**Task instructions:** Print, exactly as they stand, the lines below from the one that has "Image resolution: width=402" to the one that has "Given: Click the", inclusive, leaving out the pictures.
Supplied data Block Start
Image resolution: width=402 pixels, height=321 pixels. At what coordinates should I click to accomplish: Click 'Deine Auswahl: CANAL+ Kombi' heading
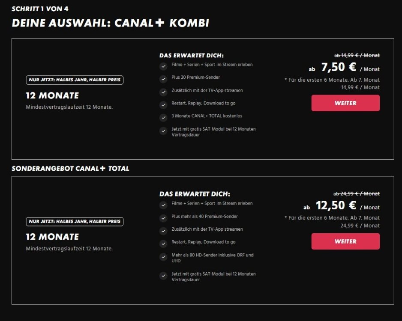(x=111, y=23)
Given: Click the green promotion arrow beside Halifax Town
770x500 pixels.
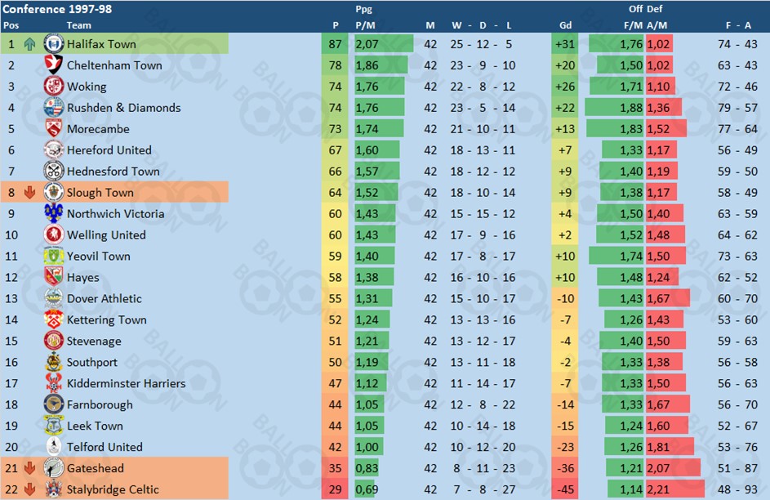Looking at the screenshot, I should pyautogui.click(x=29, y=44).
Supplied data Block End
Supplied data Block Start
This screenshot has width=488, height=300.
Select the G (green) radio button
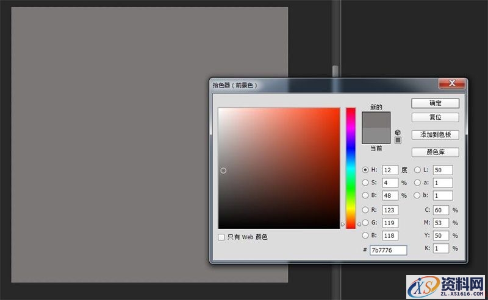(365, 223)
Supplied data Block End
Supplied data Block Start
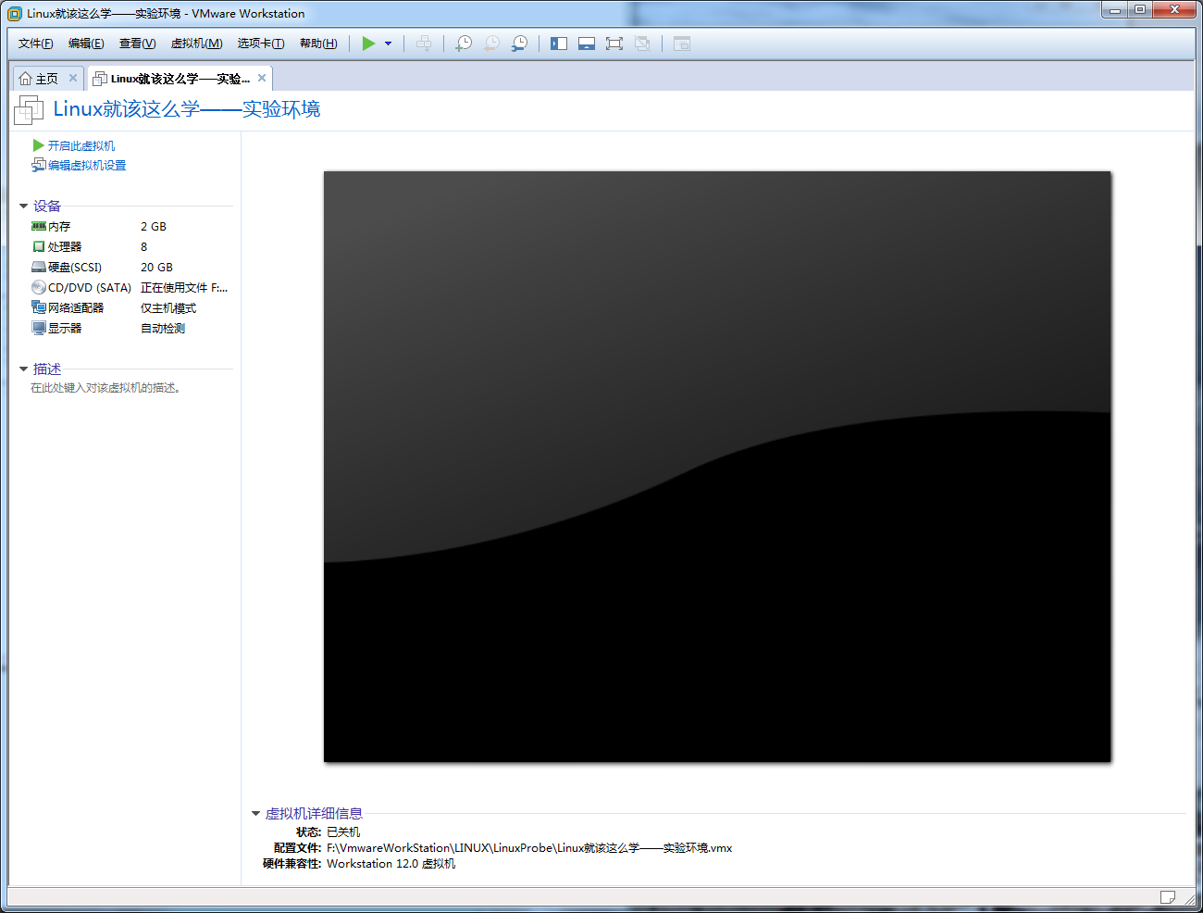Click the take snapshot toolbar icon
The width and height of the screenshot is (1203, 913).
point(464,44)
Supplied data Block End
**Answer to this problem:**
Image resolution: width=402 pixels, height=321 pixels. At what coordinates should I click to accomplish: Click 'Deine Auswahl: CANAL+ Kombi' heading
(x=111, y=23)
Given: Click the green promotion arrow beside Halifax Town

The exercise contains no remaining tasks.